Make it say ?after_id=12345&size=50
and then do SELECT ... WHERE id > 12345 ORDER BY ... LIMIT 51

With 51, you get 3 things:
* the 50 items (or fewer) for the page
* a clue that there will be a "Next" page
* the id of the first item for that Next page

'Exercises for the reader':
* 'Prev'
* each of the next 5
* each of the previous 5
* go to last page
* go to first page
* Knowing whether to have those links or 'gray them out'.

A sample UI layout (you've probably seen web pages like this):
   GoTo Page [1] ... [13] [14] 15 [16] [17] ... [last]
Where
* [] represents a link.
* You are currently (for this example) on page 15
* It is showing you only the Next/Prev 2 pages.

I have encountered multiple cases where a "crawler" (eg, search engine) brought 
a site to its knees because of "pagination via OFFSET".

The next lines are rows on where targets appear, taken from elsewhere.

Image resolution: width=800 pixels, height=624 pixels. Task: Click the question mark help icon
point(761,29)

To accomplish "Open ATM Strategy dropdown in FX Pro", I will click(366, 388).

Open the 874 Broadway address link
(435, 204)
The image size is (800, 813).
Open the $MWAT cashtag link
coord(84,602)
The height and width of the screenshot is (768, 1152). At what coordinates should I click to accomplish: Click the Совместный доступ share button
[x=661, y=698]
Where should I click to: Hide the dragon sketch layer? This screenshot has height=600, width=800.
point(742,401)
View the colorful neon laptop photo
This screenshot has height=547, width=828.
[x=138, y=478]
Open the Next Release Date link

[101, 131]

"Pagination via OFFSET" is Order(N) to fetch a page; Order(N*N) to scan the 
entire list.  The first page takes 1 unit of effort. The second takes 2; etc.  
By the time the entire list has been paged through, about N*N/2 units of work 
have been done.

My technique is Order(1) for a page, Order(N) for a complete scan.

N is the number of pages.  Some implementations have more than 10,000 pages.  
10,000 * 10,000 = 100 million !

> -----Original Message-----
> From: Andy Wallace [mailto:awall...@ihouseweb.com]
> Sent: Wednesday, September 05, 2012 2:05 PM
> To: mysql@lists.mysql.com
> Subject: Re: Understanding Slow Query Log
> 
> Ok, this raises a question for me - what's a better way to do
> pagination?
> 
> On 9/5/12 2:02 PM, Rick James wrote:
> > * LIMIT 0, 50 -- are you doing "pagination" via OFFSET?  Bad idea.
> 
> 
> 
> --
> Andy Wallace
> iHOUSEweb, Inc.
> awall...@ihouseweb.com
> (866) 645-7700 ext 219
> --
> "Sometimes it pays to stay in bed on Monday, rather than spending the
> rest of the week debugging Monday's code."